The e-commerce giant had nixed encryption on the slates, a move cybersecurity experts panned. Now it says it'll bring the technology back.

Ian Sherr Contributor and Former Editor at Large / News
Ian Sherr (he/him/his) grew up in the San Francisco Bay Area, so he's always had a connection to the tech world. As an editor at large at CNET, he wrote about Apple, Microsoft, VR, video games and internet troubles. Aside from writing, he tinkers with tech at home, is a longtime fencer -- the kind with swords -- and began woodworking during the pandemic.
Ian Sherr
2 min read

At one point, Amazon was in the odd position of being both a champion of users' privacy and an enemy of it.

Josh Miller/CNET

Amazon has had a change of heart.

In the past 48 hours, the Seattle-based Internet retailer has announced a new slate of Echo voice-controlled products, joined an amicus brief supporting Apple in a privacy fight with the FBI, said it removed encryption technology from its Fire OS software powering its tablets and then, late on Friday, promised to add it back.

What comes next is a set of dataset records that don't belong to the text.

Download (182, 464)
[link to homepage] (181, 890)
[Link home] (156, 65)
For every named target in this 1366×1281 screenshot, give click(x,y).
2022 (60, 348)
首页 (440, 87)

If the last two items on the list caused you to do a double take, you're not alone.

Though most tech companies have spent the past couple of years strengthening data privacy technology for their Internet services and devices, Amazon appeared to have moved to actually weaken it when the company removed an option for Kindle Fire tablet owners to encrypt the data on their devices, jumbling up the information using an algorithm. When news spread that Amazon was disabling this technology in the latest update for its software powering these tablets, the company said it was doing so because not enough customers were using it.

Watch this: Seriously, Amazon? Fire tablets drop encryption, are less secure

The announcement landed with a thud around Silicon Valley, which spent the last week lining up behind Apple in a showdown with the US government over customers' privacy. At the heart of the debate was whether the company should be forced, by a court order, to help the FBI hack into an encrypted iPhone used by one of the terrorists in the San Bernardino, California, attack. Apple argues that the government's requests are unconstitutional; the FBI has said accessing the phone is a matter of national security.

Even Amazon, which appeared to weaken its customers' security with its update for the Fire mobile software, joined tech giants such as Facebook, Microsoft, Cisco and Yahoo in a Thursday court filing to support Apple's case against the government.

Cybersecurity experts said Amazon's choice to remove encryption flew in the face of security fundamentals.

Late Friday evening, Amazon reversed course.

"We will return the option for full disk encryption with a Fire OS update coming this spring," a company spokeswoman said in a statement.

Well, better late than never.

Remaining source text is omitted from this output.